Review

Anger that only death can sate

“OF all creatures that can feel and think, we women are the worst treated things alive,” says Medea (Gofaone Bodigelo), directed by Leila Henriques at the Barney Simon Theatre, until 30 November. Photo by Oupa Bopape

VERY SELDOM, A production onstage comes along and filters through your head and heart like a brace of electricity. Leila Henriques has taken Euripides’ Medea, written more than 2000 years ago, and given it a relevance that is searing. But it is her young cast that raise the hackles of this story to its very peak of possibility. The brief season ends tomorrow (30 November): Cancel all other plans and see this.
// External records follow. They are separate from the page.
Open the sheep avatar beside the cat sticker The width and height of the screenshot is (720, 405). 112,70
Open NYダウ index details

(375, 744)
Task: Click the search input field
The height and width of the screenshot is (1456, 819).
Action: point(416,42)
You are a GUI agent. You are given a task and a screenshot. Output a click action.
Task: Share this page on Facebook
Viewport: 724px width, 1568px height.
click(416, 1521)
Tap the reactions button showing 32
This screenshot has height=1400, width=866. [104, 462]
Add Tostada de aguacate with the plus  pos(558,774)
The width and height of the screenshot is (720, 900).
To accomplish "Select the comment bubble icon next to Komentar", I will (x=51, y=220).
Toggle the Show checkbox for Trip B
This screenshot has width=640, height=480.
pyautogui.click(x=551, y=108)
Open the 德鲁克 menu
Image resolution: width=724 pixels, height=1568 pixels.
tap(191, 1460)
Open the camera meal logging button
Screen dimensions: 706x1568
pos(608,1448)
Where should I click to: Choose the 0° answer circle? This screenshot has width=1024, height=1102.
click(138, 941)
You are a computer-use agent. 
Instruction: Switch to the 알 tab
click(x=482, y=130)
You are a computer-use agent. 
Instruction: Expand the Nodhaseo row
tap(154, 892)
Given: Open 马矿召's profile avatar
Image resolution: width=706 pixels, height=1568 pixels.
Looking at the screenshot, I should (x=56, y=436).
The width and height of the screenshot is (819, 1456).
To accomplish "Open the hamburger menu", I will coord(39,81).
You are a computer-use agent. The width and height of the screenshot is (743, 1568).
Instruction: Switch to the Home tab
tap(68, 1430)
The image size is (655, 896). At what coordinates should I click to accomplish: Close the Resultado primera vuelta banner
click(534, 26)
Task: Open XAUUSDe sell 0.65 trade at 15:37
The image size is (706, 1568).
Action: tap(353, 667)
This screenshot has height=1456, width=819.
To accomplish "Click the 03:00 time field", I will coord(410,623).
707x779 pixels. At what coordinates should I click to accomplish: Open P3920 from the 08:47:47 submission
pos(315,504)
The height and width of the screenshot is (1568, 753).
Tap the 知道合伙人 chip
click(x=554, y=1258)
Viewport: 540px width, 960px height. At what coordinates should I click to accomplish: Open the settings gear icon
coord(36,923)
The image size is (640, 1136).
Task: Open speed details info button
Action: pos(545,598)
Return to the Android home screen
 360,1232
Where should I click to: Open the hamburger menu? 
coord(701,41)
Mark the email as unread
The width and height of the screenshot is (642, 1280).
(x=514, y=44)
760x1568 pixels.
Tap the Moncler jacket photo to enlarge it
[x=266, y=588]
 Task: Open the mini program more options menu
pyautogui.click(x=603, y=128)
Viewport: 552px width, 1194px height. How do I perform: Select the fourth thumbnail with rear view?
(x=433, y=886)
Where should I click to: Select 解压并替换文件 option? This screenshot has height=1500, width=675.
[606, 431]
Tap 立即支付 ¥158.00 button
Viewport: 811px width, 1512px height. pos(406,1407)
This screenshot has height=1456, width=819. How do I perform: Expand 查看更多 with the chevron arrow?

Medea (Gofoane Bodigelo) is portrayed as a woman wronged by society. She’s the mother of two boys. Divorced by her husband Jason (Londa Mkhize) in favour of a rich virgin bride, she has the threat of exile cast over her head. She is outraged with and fuelled by the urge to hurt back, and she’s not afraid to do so. It’s a story which brings havoc in its wake, but one that bears translation into a local kitchen sink-style production that makes your soul tremble with the narratives informing gender-based violence that are so endemic to our world.

But it is not the story itself that you will have in your crosshairs when you watch. It is the way in which it is told. The use of the two children, Andile Ngoboza and Privilege Ndhlovu, as Medea’s small sons speaks of a sophisticated, empathetic directorial eye and an understanding of the wildness of the child. Their brief appearances onstage bring goosebumps, as they break boundaries and are broken, in turn. With Superman and Batman respectively close to their chests.

Bodigelo in the title role teeters with a brilliance that shimmers. She’s angry to the point of blindness, but she never loses her sense of being a woman wronged rather than a demon or a witch. It is, however, the chorus comprising 17-year-olds Natasha Dube and Malcom Moloi that will leave you shattered and weeping for having experienced the privilege of seeing them work in tandem with the cast and the tale.

There is a wedding scene in the work which evades the literal, and is hemmed by a song constructed by Dube and Moloi and led by Dube in performance. It is one of those theatrical moments that transcends description as it reaches beyond the confines of the story and into another realm. This wedding and its song serve as a cipher to the whole tragedy, in its beauty, its sense of whimsy and eeriness and its clean use of symbolism.

The cast work magnificently together, telling an ancient tale which still rings true and stings in the intimate interstices of our society. Of course, every woman wronged by her husband with roving eyes and bad bank balances don’t resort to such horrifying extremes as Medea does, but the impotent anger of a woman forced by society to dance to tunes which are not comfortable, is a refrain that has never been muted.

With performers drawing from the Windybrow Arts Centre in Hillbrow and the Kwasha! Theatre Company, this beautiful and fierce rendition is testament to the level of talent we have in Johannesburg. Watch out for Natasha Dube: this young woman deserves the space to soar in the industry. Globally.

Medea’s season at the Market Theatre ends tomorrow – 30 November 2025 – but it warrants many legs all over the place.

Medea was written by Euripides in 431 BCE and directed by Leila Henriques. Performed by Gofaone Bodigelo, Natasha Dube, Jack Mabokachaba, Thingo Mcanyana, Londa Mkhize, Malcom Moloi, Privilege Ndhlovu and Andile Ngoboza it features design by Chloe Wittstock (set and costumes), Themba Mthimkulu (lighting) and Andile Mgeyi (choreography). It is onstage at the Barney Simon Theatre, Market Theatre in Newtown, Johannesburg until 30 November 2025.